Ensure that DaemonSet respects termination #51279

kow3ns · 2017-08-24T17:02:23Z

What this PR does / why we need it:
#43077 correctly prevents the DaemonSet controller from adopting deleted Pods, but, as pointed out in #50477, the controller now has no sensitivity to the termination lifecycle (i.e TerminationGracePeriodSeconds) of the Pods it creates. This PR attempts to balance the two. DaemonSet controller will now consider deleted Pods owned by a DaemonSet during creation, but it will not consider deleted Pods as targets for adoption.

fixes #50477

Fix a problem of not respecting TerminationGracePeriodSeconds of the Pods created by DaemonSet controller.

kow3ns · 2017-08-24T17:49:14Z

/retest

enisoc · 2017-08-24T18:14:08Z

The purpose of #43077 was not to prevent adoption of terminating Pods. That was accomplished independently with #44150, which means you shouldn't need to make any changes to getDaemonPods.

kow3ns · 2017-08-24T20:19:56Z

@enisoc #43077 doesn't allow any Pods with a DeletionTimestamp to be considered with by ControllerRefManager. #44150 filters Pods with a DeletionTimestamp, both are referenced in #44144, which is the actual issue. #43077 introduces the code that makes the test in this PR fail. This line makes it impossible for the DaemonSet Controller to be responsive to terminated Pods. If you're claiming this is unnecessary, I can buy that, but we most certainly need to change getDaemonPods to ensure that main loop actually sees terminated Pods.

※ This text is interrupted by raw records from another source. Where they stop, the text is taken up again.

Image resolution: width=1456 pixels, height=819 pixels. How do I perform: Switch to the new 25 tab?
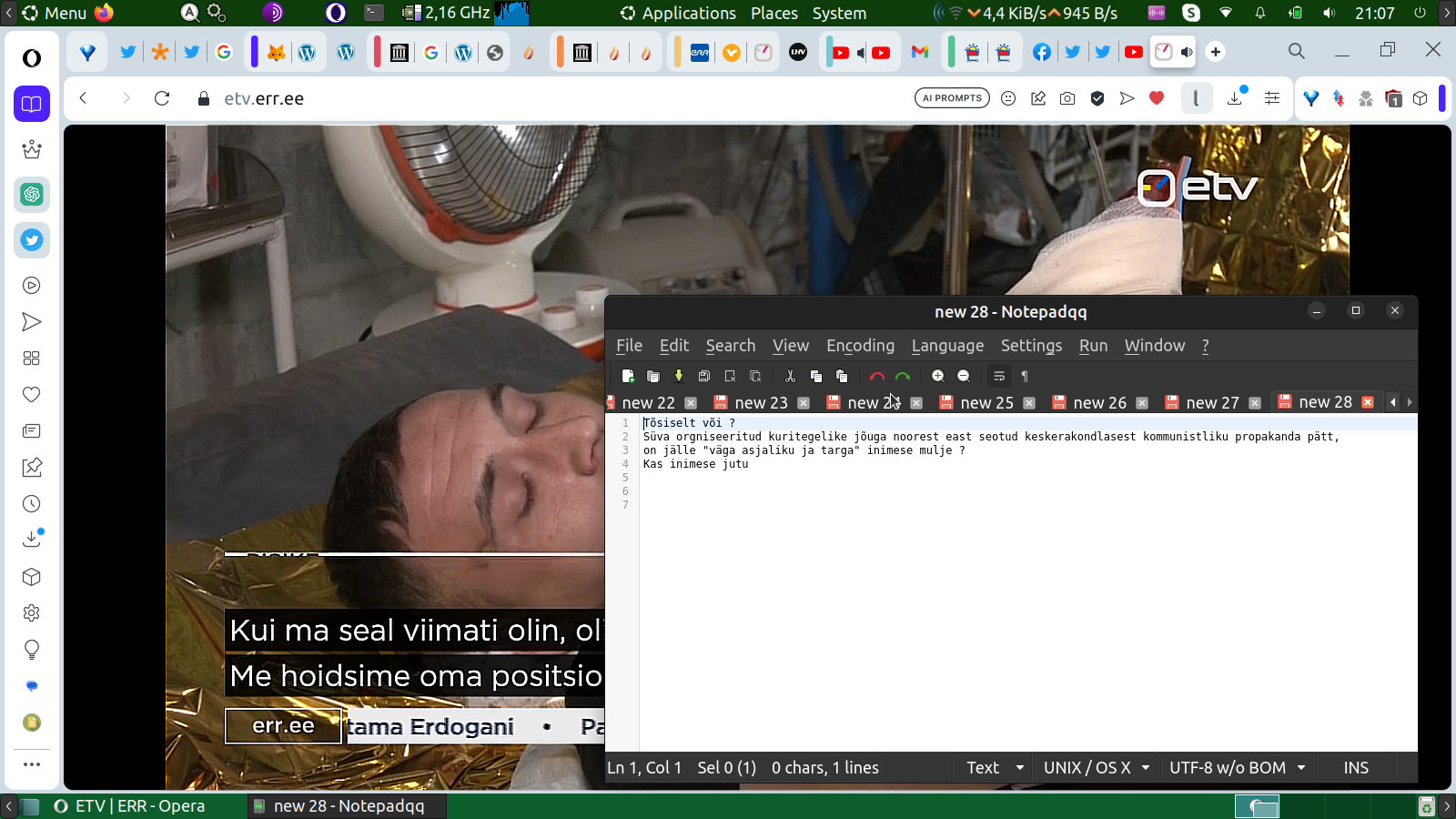coord(986,402)
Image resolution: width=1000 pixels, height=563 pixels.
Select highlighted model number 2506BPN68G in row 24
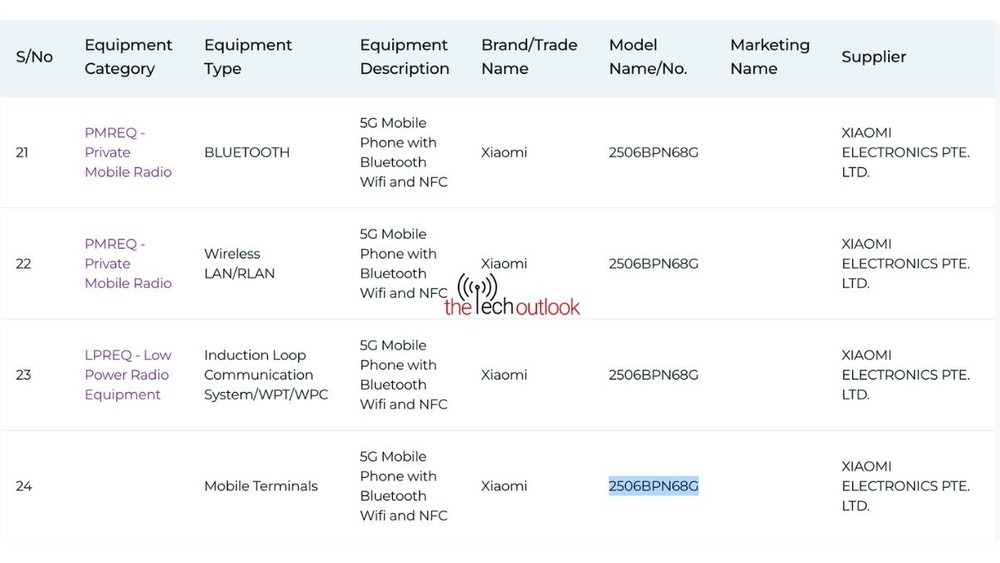(x=654, y=486)
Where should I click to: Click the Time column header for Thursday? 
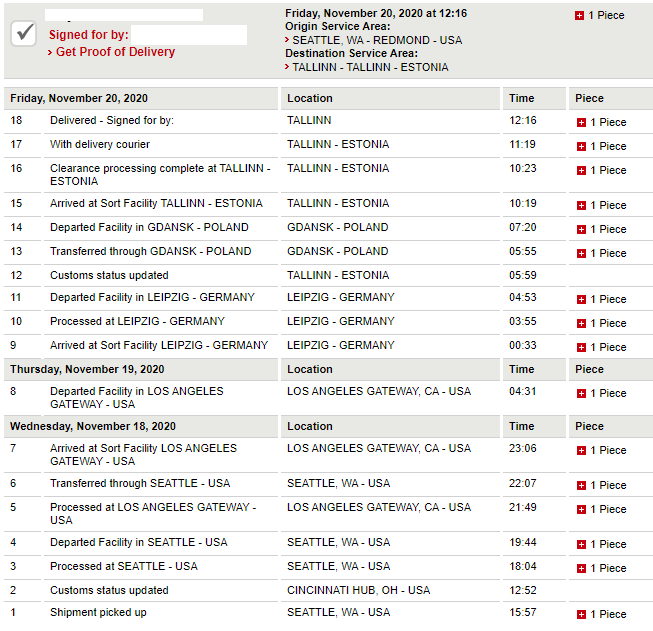coord(521,369)
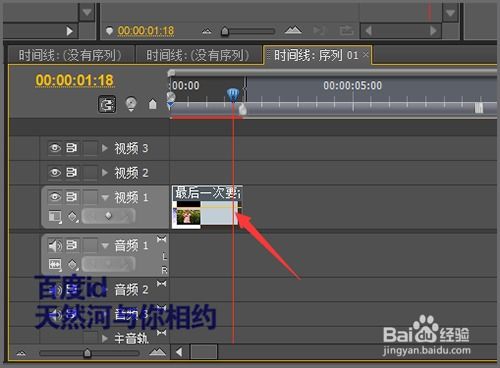500x368 pixels.
Task: Click the zoom slider at timeline bottom
Action: pos(87,353)
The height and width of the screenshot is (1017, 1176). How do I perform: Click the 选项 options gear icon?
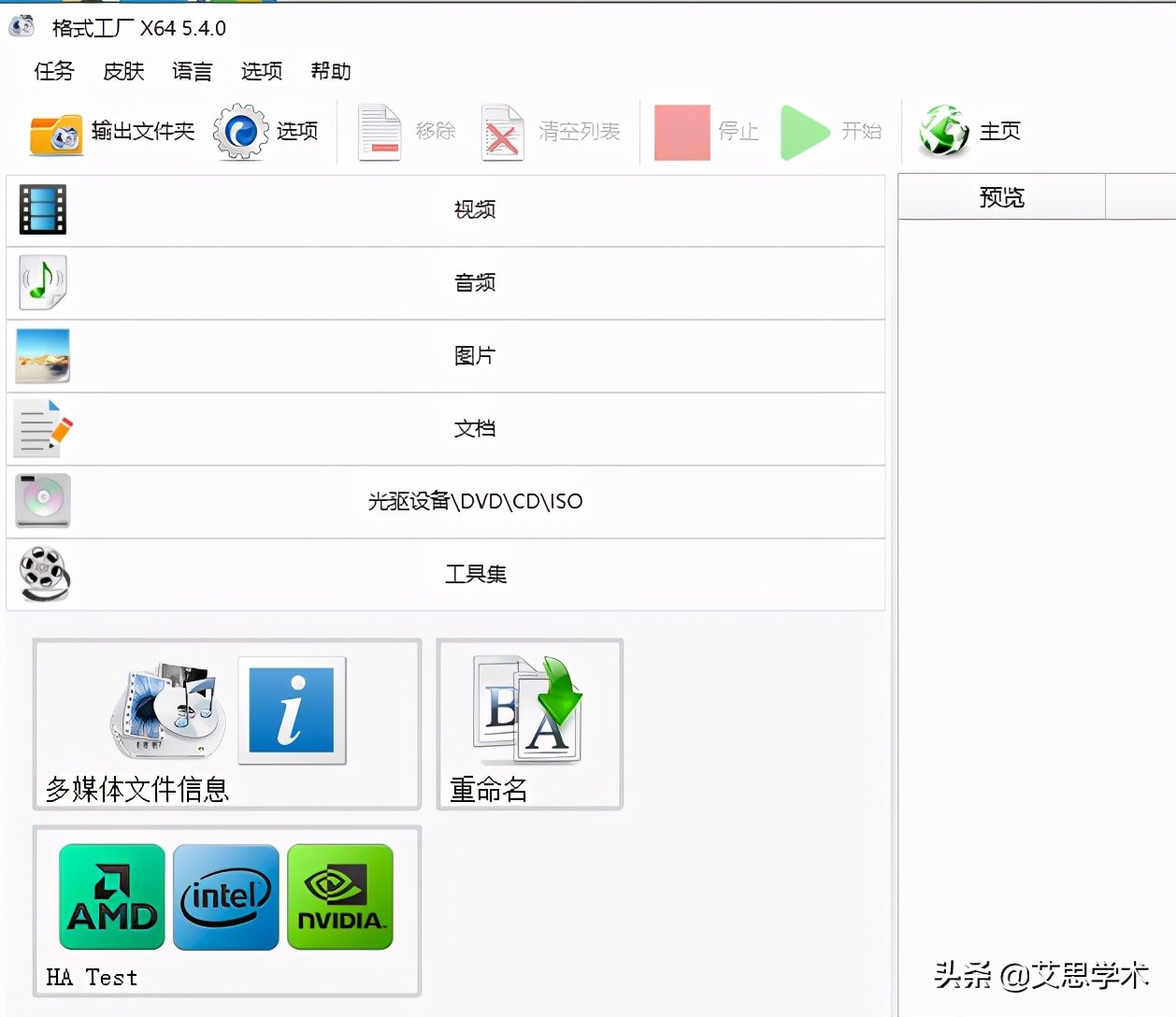tap(239, 131)
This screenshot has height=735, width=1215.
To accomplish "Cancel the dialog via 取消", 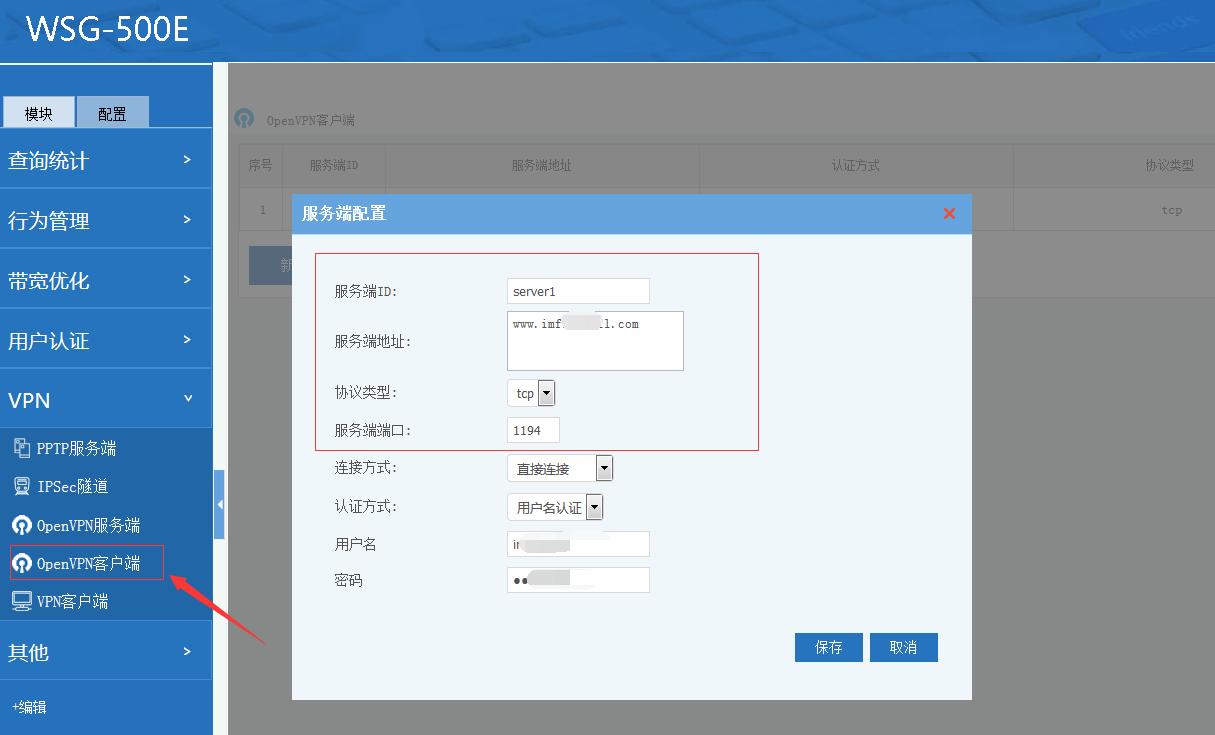I will (x=903, y=647).
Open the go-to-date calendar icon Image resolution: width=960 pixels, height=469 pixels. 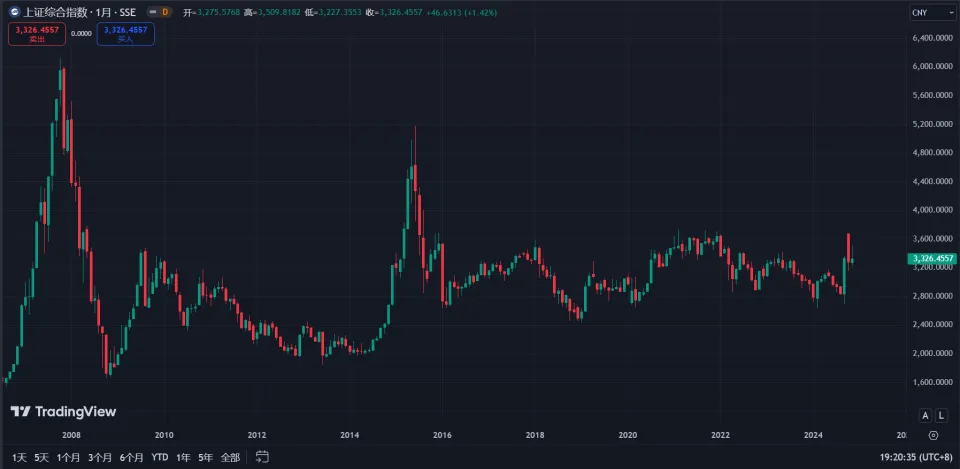point(262,457)
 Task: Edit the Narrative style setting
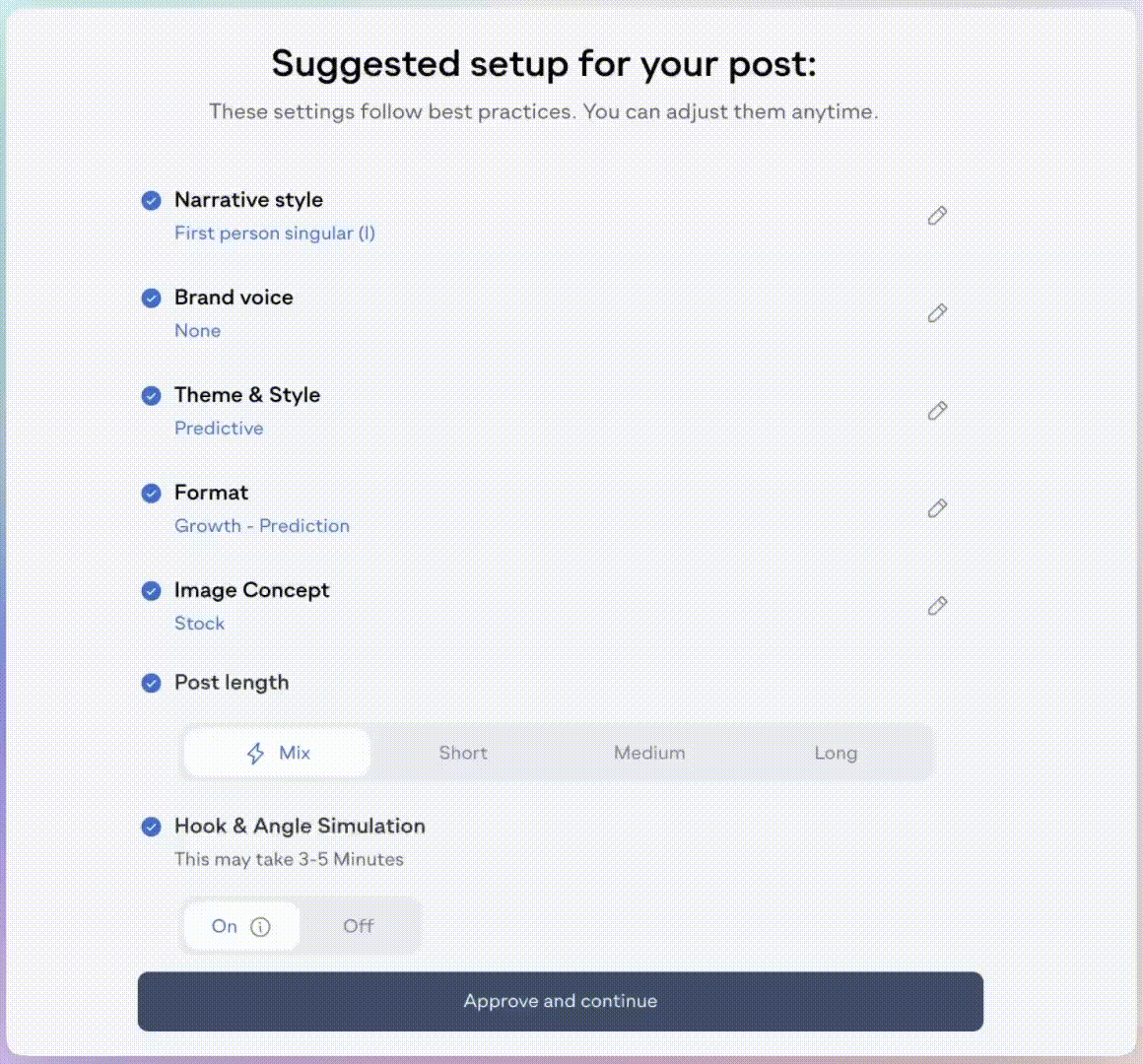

kow3ns · 2017-08-24T20:21:21Z

/retest

kow3ns · 2017-08-24T20:47:56Z

/test pull-kubernetes-unit

enisoc · 2017-08-24T20:56:33Z

The logic added in #44150 only applies to orphans. ClaimPods() will already include terminating Pods in its result, as long as you own them:

kubernetes/pkg/controller/controller_ref_manager.go

Lines 69 to 80 in 05e7f6d

    
           if controllerRef != nil { 
        
           	if controllerRef.UID != m.Controller.GetUID() { 
        
           		// Owned by someone else. Ignore. 
        
           		return false, nil 
        
           	} 
        
           	if match(obj) { 
        
           		// We already own it and the selector matches. 
        
           		// Return true (successfully claimed) before checking deletion timestamp. 
        
           		// We're still allowed to claim things we already own while being deleted 
        
           		// because doing so requires taking no actions. 
        
           		return true, nil 
        
           	}

So your change to add back ownedAndDeleted Pods is unnecessary. They are already in claimed.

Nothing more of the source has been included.